Some hypereutectoid pearlitic steel wires, when cold wire drawn to true (logarithmic) strains above 5, can even show a maximal tensile strength above 6 GPa. Although pearlite is used in many engineering applications, the origin of its extreme strength is not well understood. It has been recently shown that cold wire drawing not only strengthens pearlite by refining the lamellae structure, but also simultaneously causes partial chemical decomposition of cementite, associated with an increased carbon content of the ferrite phase, deformation induced lattice defects in ferrite lamellae, and even a structural transition from crystalline to amorphous cementite. The deformation-induced decomposition and microstructural change of cementite is closely related to several other phenomena such as a strong redistribution of carbon and other alloy elements like silicon and manganese in both the cementite and the ferrite phase; a variation of the deformation accommodation at the phase interfaces due to a change in the carbon concentration gradient at the interfaces; and mechanical alloying.

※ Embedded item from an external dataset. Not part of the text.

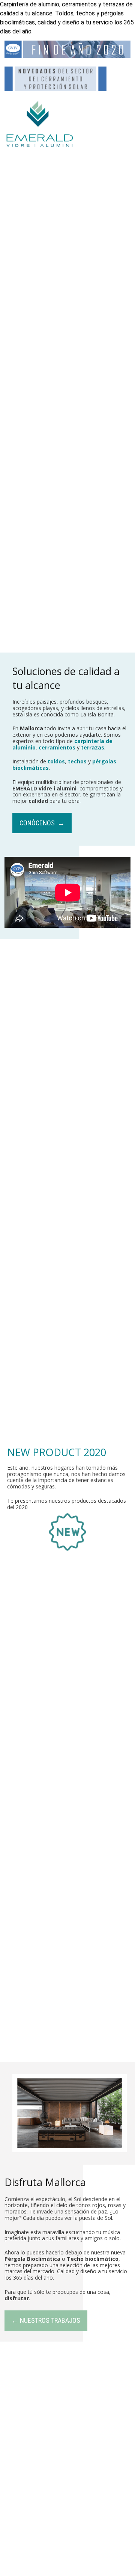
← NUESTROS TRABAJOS (46, 2320)
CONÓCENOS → (42, 823)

Pearlite was first identified by Henry Clifton Sorby and initially named sorbite, however the similarity of microstructure to nacre and especially the optical effect caused by the scale of the structure made the alternative name more popular.

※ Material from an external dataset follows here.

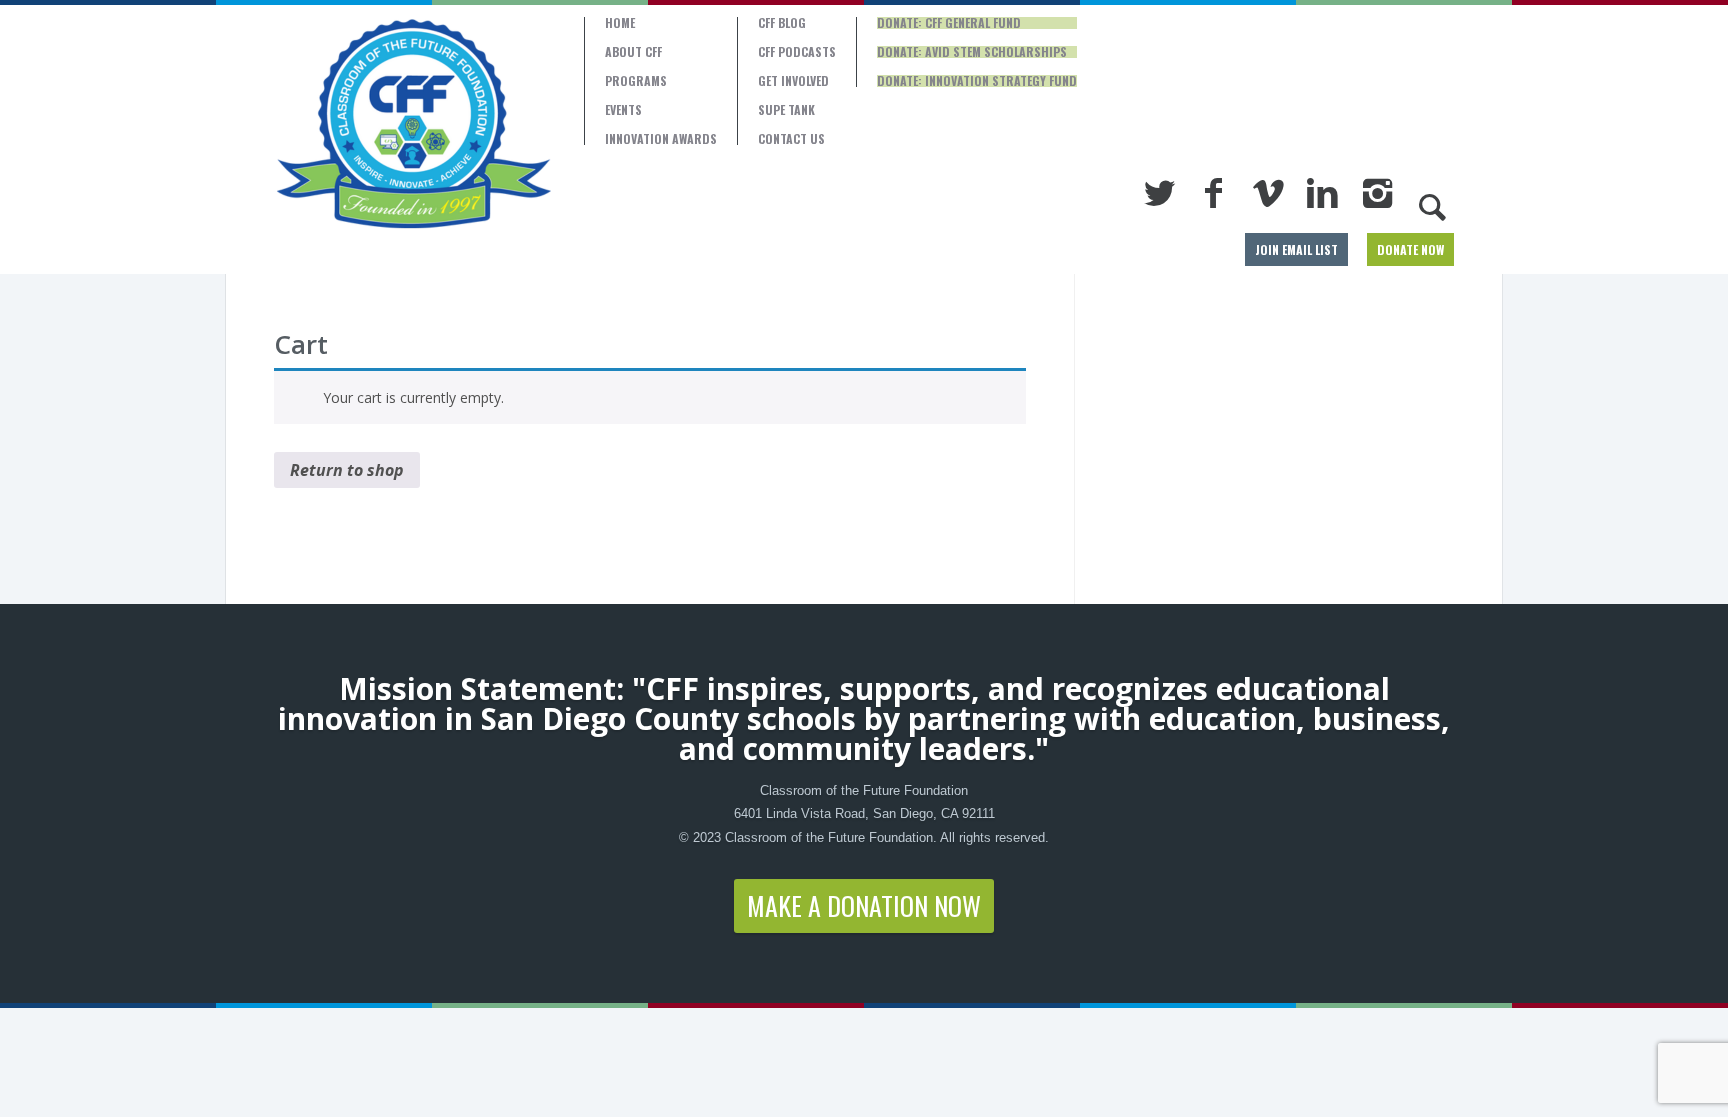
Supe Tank (786, 110)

Pearlite forms as a result of the cooperative growth of ferrite and cementite during the decomposition of austenite. The morphology of pearlite is significantly affected by the cooling rate and coiling temperature. At lower coiling temperatures, pearlite forms with finer lamellar spacing, resulting in enhanced mechanical properties due to the finer distribution of ferrite and cementite layers. Conversely, at higher coiling temperatures, pearlite forms with coarser lamellae, and a smaller amount of pearlite is observed as coarse cementite particles tend to dominate the structure. The carbon diffusion during the formation of pearlite, just ahead of the growth front, is critical in determining the thickness of the lamellae and, consequently, the strength of the steel.

Bainite is a similar structure with lamellae much smaller than the wavelength of visible light and thus lacks this pearlescent appearance. It is prepared by more rapid cooling. Unlike pearlite, whose formation involves the diffusion of all atoms, bainite grows by a displacive transformation mechanism.

The transformation of pearlite to austenite takes place at lower critical temperature of 723 C. At this temperature pearlite changes to austenite because of nucleation process.

==Eutectoid steel==
Eutectoid steel can in principle be transformed completely into pearlite; hypoeutectoid steels can also be completely pearlitic if transformed at a temperature below the normal eutectoid. Pearlite can be hard and strong but is not particularly tough. It can be wear-resistant because of a strong lamellar network of ferrite and cementite. Examples of applications include cutting tools, high strength wires, knives, chisels, and nails.